The main reason anxiety is such a gargantuan and growing epidemic on our planet is that we’re failing to address its root cause. We often try to solve a problem in the mind when its origins lie in the body. Let me explain: we feel anxiety in our minds, noticing fearful thinking, catastrophizing, looping thoughts, and worst-case scenario thinking. However, what we don’t understand is that our psychology (our thinking) is shaped by our physiology (what’s happening in the body and nervous system). When the nervous system becomes stuck in a state of survival due to long-term stress and unresolved trauma, it continuously leads the body through a process called interoception. In fact, 80% of the communication between the brain and the body goes from the body to the brain. This is why no matter how hard you try to think or talk your way out of anxiety, it often doesn’t work.
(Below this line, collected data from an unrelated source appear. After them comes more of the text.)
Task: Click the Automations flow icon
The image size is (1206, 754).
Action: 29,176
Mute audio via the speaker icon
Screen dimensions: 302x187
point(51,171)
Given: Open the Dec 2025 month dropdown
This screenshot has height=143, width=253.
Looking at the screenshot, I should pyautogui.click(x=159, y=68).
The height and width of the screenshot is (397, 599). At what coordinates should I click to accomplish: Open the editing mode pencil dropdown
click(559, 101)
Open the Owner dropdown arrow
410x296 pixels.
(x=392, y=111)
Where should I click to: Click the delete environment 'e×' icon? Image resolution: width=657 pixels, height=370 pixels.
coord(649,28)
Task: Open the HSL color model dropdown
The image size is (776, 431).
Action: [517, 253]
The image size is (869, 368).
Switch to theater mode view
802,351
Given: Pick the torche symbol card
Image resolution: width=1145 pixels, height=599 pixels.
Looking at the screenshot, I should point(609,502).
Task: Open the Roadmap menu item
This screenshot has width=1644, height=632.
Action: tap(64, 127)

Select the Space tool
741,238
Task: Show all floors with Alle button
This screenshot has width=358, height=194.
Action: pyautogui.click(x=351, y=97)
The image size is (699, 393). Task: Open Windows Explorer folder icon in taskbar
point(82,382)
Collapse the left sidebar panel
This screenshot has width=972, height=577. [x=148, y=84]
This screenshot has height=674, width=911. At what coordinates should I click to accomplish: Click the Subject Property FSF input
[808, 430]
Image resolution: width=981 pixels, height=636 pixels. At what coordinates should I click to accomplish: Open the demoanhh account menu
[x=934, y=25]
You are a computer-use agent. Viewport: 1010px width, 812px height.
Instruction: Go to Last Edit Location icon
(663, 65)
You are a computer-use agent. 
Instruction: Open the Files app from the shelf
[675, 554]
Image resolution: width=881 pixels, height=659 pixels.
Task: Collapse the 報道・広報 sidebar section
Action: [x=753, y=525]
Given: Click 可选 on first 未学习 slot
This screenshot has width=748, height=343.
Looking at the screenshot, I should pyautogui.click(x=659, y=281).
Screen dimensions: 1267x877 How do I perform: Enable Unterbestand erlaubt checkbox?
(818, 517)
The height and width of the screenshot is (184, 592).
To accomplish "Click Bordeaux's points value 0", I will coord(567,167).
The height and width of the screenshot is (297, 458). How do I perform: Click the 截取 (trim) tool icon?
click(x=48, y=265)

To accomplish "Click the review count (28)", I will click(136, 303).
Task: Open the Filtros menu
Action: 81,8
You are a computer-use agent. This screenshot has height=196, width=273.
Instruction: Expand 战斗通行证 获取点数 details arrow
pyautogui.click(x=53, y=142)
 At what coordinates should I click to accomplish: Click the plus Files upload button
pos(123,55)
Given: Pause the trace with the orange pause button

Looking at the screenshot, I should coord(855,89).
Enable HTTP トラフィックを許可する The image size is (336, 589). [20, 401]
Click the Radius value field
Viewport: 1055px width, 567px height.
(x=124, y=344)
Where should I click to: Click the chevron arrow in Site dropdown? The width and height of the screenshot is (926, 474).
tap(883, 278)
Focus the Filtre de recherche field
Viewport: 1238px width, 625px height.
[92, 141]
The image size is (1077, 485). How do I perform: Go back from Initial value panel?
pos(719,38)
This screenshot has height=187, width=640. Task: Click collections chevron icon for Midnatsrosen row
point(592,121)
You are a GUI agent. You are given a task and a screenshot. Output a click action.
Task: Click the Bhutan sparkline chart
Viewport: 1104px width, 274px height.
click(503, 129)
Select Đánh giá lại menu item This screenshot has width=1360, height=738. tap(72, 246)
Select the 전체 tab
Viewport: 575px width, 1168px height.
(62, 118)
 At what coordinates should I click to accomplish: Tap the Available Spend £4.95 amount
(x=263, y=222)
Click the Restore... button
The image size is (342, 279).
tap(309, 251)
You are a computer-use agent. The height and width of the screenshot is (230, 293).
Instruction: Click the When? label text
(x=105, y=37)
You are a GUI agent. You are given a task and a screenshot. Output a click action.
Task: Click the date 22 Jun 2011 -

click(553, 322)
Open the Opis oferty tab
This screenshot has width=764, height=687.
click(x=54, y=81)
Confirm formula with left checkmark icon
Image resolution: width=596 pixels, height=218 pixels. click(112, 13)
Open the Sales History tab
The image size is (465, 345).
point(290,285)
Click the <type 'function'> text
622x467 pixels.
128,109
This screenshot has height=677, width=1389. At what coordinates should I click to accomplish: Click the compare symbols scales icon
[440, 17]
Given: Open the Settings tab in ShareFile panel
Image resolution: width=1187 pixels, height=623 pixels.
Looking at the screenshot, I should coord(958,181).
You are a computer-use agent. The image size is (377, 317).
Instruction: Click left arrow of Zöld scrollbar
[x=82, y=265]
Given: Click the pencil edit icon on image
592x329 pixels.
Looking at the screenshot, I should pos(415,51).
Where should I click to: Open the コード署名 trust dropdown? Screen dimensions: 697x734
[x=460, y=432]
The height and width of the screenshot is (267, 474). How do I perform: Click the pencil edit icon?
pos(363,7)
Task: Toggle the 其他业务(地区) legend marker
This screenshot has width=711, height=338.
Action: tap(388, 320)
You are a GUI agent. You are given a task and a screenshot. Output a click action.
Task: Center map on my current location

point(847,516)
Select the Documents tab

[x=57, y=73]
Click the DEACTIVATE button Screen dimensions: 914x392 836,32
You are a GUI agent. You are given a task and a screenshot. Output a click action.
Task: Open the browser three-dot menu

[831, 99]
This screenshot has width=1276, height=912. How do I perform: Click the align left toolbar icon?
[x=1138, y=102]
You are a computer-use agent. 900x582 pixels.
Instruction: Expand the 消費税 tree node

When the nervous system is trapped in a survival state, the brain interprets this as constant danger and threat, causing your thinking to align with this dysregulated state. Many of you are struggling with anxiety and may have tried everything to heal your nervous system, but you’re missing a crucial piece: a concept called switching. Commonly discussed in somatic therapies, polyvagal theory, and trauma-informed approaches, switching involves redirecting our focus from the mind—where we often experience anxiety—to the body (or nervous system), where the root of the problem resides. By making this shift, we can disengage from the thought patterns that fuel anxiety, such as overthinking or attempting to solve problems solely in our minds.
Instead, we reengage with our bodies through practices that cultivate awareness of physical sensations. This new sensory input alters and regulates our physiology, immediately shifting the messages the brain is receiving from danger to safety. Simply put, this shift allows the mind to receive new information from the body, reprogramming both brain and body to move out of survival states.